» Prompt: The response should contain only those lines of the entries below that include the string "agent".

**** Data for the task

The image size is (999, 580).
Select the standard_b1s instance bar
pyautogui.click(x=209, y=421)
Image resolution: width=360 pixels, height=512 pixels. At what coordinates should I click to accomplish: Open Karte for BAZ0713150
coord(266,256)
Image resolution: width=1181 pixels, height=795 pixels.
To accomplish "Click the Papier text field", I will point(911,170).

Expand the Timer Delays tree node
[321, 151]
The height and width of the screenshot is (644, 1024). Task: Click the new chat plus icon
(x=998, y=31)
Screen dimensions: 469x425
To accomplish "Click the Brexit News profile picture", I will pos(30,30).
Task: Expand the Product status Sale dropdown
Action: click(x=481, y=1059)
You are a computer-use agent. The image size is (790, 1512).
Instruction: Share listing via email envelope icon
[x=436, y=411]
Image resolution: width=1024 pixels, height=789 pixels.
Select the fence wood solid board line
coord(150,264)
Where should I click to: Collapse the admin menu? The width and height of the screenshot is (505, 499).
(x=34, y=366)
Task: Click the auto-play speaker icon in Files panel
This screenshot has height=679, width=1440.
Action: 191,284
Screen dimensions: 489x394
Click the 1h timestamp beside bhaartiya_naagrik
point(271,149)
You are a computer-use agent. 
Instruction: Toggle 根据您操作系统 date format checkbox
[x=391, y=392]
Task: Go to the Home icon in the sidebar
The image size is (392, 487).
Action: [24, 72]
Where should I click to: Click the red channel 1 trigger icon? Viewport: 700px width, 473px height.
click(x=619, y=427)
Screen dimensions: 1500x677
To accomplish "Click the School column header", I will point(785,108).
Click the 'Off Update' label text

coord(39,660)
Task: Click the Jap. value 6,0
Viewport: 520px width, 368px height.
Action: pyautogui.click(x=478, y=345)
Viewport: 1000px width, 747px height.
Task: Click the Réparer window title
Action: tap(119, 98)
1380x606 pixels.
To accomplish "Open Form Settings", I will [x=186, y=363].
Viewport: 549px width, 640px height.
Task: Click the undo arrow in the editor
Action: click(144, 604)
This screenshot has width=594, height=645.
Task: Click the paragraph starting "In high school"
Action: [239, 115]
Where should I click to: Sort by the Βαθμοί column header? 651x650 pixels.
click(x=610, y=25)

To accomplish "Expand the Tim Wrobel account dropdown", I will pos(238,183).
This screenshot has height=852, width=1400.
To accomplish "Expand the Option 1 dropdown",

********

» Your response:
You are a computer-use agent. The image size is (790, 1512).
You are a computer-use agent. 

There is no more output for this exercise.